First thing's first: he isn't retired.

Perry-Miller with the new logo for his company.

In the 2014 fiscal year Dave Perry-Miller and company sold just shy of 1.8 billion dollars worth of Dallas real estate. This speaks to how wonderfully the Dallas market is doing right now—homes are hot and people want to live here. I sat down with Perry-Miller (and his Portuguese Water Dog, Tucker) to talk about the company’s recent rebranding, how he got his start in the home selling business, and what he predicts for the 2015 real estate market.

How did you get started into the real estate business?

It was not a surprise. I can’t recall a time that I was not interested in houses and architecture, although I couldn’t exactly articulate it when I was 6 years old. I used to beg my parents to take me through houses that were being built. So when I was in college I originally started out as a commerce school major, but thank goodness for the world that ended very shortly. What I did do was take every architecture class that Washington and Lee offered. I moved here after graduating in 1980 and did something that was unusual – most people cannot, and do not, go into residential real estate right after college, especially in 1980. It was almost unheard of. But I did, and I very quickly realized that unlike the people around me that were selling a house, I was building my brand. Instead of taking whatever could come, I went after what I wanted and focused on that. I now have 5 offices and more than 300 agents. I will tell you my competitors have told people that I’m retired. That’s something I battle with a lot because I do have some houses out of town. This business is a passion that I have, and I am not retired.

What do you love about working in real estate?

It’s a wonderful combination of three things: working with something that you love, which for me is houses, architecture, and craftsmanship, working with wonderful people, and working with unique houses and people who are all different. People who are selling a standard commodity can work with a script—we can’t work with a script, it doesn’t work with the kind of clientele I’ve cultivated. What you have to do is listen to what is really important about the house, and what is important to the client, then connect the dots.

What do you find frustrating?

I think one of the hardest things that we have to work through is managing a seller’s expectations. We want to get the highest price that we can, but it’s very easy for a seller to be interested in a person who tells them the highest price. We come to a seller and say “this is what we think your property should be sold at and here’s why” not “how much do you want for the house?” I think that is one of our biggest hurtles: when we don’t get listings because we have told people an accurate price.

Why did you decide to do a rebranding of your company?

Years ago one of my father’s good friends gave me some very sound advice. He said, “Dave, when you are your own company and your own entity, every day that you wake up you are either going into business or you are going out of business. But if you think you are staying the same, you are really going out of business and you just don’t know it.” This was a time when all of our clients were redoing their houses to make things much more crisp and tailored and editing things to have more of a modern, streamlined look. Some of the agents thought that the sign, which is now 8 years old, needed to be a little more crisp and updated. So we listened to our agents and hired the Richards Group, the best agency in town, and they came up with something that was really terrific.

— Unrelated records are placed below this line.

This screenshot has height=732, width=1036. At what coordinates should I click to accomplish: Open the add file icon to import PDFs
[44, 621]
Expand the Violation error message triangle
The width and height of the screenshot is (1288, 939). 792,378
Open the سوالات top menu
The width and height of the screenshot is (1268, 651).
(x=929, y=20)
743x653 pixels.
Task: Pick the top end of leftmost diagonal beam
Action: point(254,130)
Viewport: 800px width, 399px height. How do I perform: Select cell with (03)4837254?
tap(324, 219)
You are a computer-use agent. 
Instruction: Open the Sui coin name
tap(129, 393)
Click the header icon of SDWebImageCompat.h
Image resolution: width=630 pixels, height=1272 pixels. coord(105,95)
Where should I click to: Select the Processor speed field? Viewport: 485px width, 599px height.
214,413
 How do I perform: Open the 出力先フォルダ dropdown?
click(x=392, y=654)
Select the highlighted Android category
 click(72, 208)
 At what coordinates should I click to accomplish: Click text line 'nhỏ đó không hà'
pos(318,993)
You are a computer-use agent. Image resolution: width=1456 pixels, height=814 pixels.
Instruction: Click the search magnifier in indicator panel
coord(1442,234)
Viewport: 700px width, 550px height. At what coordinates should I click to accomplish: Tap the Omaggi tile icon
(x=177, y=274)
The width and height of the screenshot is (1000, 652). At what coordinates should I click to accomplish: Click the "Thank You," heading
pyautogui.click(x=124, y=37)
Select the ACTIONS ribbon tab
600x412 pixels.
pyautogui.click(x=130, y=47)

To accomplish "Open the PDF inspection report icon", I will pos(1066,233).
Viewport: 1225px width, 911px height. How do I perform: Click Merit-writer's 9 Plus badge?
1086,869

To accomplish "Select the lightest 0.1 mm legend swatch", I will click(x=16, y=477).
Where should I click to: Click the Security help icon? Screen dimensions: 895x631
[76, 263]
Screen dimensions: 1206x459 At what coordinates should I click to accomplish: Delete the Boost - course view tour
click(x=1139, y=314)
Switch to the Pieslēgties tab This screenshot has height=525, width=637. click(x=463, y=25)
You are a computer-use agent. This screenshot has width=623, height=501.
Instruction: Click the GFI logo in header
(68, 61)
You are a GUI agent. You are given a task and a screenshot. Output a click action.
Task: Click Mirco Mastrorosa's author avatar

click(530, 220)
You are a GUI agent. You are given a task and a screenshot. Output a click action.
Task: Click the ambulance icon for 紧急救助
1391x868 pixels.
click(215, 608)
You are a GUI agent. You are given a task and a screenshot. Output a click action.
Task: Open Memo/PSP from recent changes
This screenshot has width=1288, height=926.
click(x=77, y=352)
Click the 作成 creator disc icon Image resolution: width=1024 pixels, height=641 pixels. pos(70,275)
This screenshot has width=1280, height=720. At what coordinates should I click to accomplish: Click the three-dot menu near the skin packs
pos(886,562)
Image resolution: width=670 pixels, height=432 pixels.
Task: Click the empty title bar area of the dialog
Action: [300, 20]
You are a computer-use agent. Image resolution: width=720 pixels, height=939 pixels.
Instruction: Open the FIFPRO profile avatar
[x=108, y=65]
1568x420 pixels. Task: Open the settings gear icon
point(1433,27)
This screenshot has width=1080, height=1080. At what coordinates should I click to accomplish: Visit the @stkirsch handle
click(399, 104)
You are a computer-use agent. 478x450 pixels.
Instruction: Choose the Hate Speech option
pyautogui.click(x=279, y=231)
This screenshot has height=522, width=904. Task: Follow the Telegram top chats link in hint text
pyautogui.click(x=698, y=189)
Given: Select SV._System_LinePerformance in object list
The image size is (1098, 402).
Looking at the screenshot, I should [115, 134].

What are you looking forward to for 2015?

We expect 2015 to be very good. We are coming off of two exceptional industry years. Sometimes that’s hard to beat, but our interest is in market share. The agents are really fired up about the new logo and the new look, and I am too. It’s really a wonderful time to have a departure into a new chapter that takes it to a new level.

What’s your favorite style of architecture? 

Right now I would say that there is an enormous shift toward modern houses. That being said, I personally gravitate toward houses that were built prior to the Second World War. I think there is a level of craftsmanship and soul to the house, which takes a long time to create.

What is something you looked for when you purchased your last home?

Well, I may be doing that soon actually. I probably will be getting something that is a little bit smaller, I currently live on half an acre in Bluffview. I have been there since I was 34 years old, and I think I want something newer, and a little bit smaller. I also have one of the last little houses in Knox-Henderson, which I bought years ago. I would probably renovate that house to make it somewhat modern. So what I’m looking for is a house I can renovate in a way that is compatible with the original house and has a little less upkeep.

What are some of the most memorable houses you have sold?

I have had really quite a few exceptional homes. I sold a Frank Lloyd Wright designed home, I sold a house that was designed by Phillip Johnson that is back on the market. One of my favorite houses that I ever sold was a house on Beverly Drive in the 1940’s. it is one of the most wonderful homes I have ever been in. It wasn’t on the open market and I sold it to a client and thought this was a house that should stay in the family forever and ever.